- TASK OBJECTIVE:
Write out exactly the lines of the entries below, from the first through the line containing "Terms of Use (21, 2525)", and nothing beyond them.

Records from a collection

<<<<

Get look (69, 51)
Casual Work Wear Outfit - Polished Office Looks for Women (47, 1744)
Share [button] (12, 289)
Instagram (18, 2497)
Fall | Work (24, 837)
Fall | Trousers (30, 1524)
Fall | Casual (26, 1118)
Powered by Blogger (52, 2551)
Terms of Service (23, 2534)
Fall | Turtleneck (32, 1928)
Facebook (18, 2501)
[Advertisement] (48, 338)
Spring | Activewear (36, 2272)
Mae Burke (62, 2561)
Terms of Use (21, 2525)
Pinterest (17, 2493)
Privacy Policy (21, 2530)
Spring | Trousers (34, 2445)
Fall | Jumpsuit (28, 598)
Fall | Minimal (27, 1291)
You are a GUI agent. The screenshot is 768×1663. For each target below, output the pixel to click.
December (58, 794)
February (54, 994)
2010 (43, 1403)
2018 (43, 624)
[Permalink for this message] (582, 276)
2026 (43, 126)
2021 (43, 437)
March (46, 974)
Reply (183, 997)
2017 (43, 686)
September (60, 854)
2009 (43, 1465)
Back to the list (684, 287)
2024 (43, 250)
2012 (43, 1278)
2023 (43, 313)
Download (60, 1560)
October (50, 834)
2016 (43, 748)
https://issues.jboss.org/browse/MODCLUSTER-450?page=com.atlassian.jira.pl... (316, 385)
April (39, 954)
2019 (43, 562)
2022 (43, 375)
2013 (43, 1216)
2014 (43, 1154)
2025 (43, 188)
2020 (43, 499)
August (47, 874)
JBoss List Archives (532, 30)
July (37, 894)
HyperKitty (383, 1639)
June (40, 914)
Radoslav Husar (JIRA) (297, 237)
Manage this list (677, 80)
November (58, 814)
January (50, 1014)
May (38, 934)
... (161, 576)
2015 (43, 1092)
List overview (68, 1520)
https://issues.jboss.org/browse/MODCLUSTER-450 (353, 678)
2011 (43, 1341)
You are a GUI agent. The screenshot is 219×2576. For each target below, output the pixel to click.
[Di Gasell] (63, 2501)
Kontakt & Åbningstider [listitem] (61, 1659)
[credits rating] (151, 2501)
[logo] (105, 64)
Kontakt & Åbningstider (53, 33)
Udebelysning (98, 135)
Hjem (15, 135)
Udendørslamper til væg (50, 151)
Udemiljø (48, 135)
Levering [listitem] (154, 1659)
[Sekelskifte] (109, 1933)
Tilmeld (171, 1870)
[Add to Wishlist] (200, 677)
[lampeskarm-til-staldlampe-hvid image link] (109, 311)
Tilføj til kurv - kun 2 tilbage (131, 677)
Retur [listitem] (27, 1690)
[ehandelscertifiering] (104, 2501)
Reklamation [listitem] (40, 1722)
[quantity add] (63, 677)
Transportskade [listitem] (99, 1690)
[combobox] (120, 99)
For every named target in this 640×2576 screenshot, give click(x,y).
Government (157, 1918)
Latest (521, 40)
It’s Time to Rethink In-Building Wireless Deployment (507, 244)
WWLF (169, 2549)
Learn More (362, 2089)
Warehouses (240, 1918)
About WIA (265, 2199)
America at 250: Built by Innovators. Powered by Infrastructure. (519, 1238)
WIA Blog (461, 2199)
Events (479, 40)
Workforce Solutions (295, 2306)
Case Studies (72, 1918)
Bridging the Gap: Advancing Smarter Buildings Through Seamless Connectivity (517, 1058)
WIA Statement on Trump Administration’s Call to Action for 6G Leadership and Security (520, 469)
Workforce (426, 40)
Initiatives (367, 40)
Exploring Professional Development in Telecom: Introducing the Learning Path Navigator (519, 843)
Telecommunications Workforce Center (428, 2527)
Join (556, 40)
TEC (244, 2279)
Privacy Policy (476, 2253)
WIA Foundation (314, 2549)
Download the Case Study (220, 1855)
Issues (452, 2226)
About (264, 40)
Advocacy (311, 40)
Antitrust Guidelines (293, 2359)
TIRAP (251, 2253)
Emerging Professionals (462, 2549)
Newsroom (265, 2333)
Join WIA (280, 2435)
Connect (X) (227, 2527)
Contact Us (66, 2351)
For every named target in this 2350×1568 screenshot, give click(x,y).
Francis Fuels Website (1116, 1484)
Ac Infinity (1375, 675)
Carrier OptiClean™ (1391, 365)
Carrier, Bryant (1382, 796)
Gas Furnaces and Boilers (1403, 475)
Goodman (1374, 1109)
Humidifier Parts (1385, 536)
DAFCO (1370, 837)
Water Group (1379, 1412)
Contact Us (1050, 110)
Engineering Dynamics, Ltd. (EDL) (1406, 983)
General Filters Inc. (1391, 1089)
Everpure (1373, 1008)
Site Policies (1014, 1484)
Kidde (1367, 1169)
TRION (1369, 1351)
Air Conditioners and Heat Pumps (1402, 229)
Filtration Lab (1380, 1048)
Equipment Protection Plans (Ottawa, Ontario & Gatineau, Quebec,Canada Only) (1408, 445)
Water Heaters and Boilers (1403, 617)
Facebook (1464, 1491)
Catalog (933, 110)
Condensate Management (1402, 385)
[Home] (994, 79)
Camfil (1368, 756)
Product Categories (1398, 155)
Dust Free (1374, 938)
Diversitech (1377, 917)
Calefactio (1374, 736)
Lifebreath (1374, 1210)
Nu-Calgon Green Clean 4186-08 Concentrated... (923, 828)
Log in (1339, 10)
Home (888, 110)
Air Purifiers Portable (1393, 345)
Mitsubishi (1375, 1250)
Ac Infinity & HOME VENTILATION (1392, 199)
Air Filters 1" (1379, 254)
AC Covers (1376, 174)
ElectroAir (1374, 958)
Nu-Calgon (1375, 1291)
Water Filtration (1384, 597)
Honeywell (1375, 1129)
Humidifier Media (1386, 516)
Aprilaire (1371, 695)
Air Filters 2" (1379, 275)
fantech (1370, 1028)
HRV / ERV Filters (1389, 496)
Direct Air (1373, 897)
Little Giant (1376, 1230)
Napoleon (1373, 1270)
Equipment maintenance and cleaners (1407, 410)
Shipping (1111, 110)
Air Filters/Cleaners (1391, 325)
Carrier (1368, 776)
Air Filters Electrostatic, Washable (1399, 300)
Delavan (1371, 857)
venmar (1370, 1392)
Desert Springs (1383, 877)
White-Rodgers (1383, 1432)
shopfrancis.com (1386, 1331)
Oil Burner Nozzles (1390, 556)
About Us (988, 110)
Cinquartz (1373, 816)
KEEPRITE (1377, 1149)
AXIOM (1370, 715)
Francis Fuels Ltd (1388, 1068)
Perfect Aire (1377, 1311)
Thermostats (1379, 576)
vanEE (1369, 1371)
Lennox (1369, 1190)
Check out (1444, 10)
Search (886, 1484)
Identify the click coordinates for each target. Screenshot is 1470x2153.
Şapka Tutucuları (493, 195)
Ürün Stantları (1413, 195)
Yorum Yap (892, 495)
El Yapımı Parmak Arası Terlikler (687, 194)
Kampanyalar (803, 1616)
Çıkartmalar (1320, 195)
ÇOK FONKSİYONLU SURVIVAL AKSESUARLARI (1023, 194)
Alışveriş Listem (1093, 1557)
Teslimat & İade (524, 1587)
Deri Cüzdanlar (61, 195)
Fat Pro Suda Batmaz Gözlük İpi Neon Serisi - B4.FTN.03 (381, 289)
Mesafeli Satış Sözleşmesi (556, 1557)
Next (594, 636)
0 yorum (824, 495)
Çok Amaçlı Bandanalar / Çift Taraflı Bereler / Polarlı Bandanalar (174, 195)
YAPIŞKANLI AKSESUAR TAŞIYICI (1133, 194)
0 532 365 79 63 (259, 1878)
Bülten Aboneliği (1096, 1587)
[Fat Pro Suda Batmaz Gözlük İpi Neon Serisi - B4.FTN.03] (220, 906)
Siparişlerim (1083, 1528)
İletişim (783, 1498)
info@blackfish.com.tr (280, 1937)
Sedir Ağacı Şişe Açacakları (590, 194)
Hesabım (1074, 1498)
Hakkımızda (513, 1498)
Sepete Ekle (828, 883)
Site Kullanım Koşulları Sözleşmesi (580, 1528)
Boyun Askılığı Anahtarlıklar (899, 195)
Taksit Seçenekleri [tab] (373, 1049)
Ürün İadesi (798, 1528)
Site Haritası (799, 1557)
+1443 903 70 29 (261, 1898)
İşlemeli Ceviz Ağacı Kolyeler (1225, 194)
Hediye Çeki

>>>>

- SOLUTION BELOW:
Get look (69, 51)
Casual Work Wear Outfit - Polished Office Looks for Women (47, 1744)
Share [button] (12, 289)
Instagram (18, 2497)
Fall | Work (24, 837)
Fall | Trousers (30, 1524)
Fall | Casual (26, 1118)
Powered by Blogger (52, 2551)
Terms of Service (23, 2534)
Fall | Turtleneck (32, 1928)
Facebook (18, 2501)
[Advertisement] (48, 338)
Spring | Activewear (36, 2272)
Mae Burke (62, 2561)
Terms of Use (21, 2525)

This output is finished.